(Stored items)
-- Opening Marker --

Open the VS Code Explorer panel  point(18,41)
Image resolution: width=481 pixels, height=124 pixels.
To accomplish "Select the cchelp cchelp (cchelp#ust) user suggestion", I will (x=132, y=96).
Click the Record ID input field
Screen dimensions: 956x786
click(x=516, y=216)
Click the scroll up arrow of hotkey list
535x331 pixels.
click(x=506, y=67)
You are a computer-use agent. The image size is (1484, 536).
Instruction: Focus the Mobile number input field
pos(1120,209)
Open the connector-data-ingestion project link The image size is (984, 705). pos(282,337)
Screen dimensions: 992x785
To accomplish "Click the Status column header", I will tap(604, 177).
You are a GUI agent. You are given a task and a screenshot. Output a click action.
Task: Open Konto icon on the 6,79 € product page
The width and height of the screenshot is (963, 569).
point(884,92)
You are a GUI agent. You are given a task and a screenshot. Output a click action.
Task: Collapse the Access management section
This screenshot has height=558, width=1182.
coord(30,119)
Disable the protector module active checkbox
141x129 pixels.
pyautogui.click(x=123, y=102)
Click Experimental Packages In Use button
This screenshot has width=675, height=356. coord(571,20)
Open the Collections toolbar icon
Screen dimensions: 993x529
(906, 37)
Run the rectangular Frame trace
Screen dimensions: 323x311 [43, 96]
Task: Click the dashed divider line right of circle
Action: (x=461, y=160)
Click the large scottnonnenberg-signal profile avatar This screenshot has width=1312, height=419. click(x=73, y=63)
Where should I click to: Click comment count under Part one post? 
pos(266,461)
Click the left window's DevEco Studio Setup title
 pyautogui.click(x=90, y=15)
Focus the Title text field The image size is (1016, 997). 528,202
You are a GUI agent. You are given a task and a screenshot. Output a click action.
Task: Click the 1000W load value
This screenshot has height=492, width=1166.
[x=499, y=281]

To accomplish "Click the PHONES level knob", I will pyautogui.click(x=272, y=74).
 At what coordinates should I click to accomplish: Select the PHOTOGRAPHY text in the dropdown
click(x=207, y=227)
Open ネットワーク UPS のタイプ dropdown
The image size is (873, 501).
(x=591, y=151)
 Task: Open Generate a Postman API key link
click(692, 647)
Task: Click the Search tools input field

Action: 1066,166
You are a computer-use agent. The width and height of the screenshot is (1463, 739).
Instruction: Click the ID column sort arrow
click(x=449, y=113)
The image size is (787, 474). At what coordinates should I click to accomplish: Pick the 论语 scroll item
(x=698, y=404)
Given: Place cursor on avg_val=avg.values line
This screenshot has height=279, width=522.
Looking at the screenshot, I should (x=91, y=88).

-- Closing Marker --

GOAL OF THE EXERCISE: Please print exactly what appears from the first line of the data through the line with "Click the large", including both of those lines and nothing past them.

YOUR RESPONSE:
Open the VS Code Explorer panel  point(18,41)
Image resolution: width=481 pixels, height=124 pixels.
To accomplish "Select the cchelp cchelp (cchelp#ust) user suggestion", I will (x=132, y=96).
Click the Record ID input field
Screen dimensions: 956x786
click(x=516, y=216)
Click the scroll up arrow of hotkey list
535x331 pixels.
click(x=506, y=67)
You are a computer-use agent. The image size is (1484, 536).
Instruction: Focus the Mobile number input field
pos(1120,209)
Open the connector-data-ingestion project link The image size is (984, 705). pos(282,337)
Screen dimensions: 992x785
To accomplish "Click the Status column header", I will tap(604, 177).
You are a GUI agent. You are given a task and a screenshot. Output a click action.
Task: Open Konto icon on the 6,79 € product page
The width and height of the screenshot is (963, 569).
point(884,92)
You are a GUI agent. You are given a task and a screenshot. Output a click action.
Task: Collapse the Access management section
This screenshot has height=558, width=1182.
coord(30,119)
Disable the protector module active checkbox
141x129 pixels.
pyautogui.click(x=123, y=102)
Click Experimental Packages In Use button
This screenshot has width=675, height=356. coord(571,20)
Open the Collections toolbar icon
Screen dimensions: 993x529
(906, 37)
Run the rectangular Frame trace
Screen dimensions: 323x311 [43, 96]
Task: Click the dashed divider line right of circle
Action: (x=461, y=160)
Click the large scottnonnenberg-signal profile avatar This screenshot has width=1312, height=419. click(x=73, y=63)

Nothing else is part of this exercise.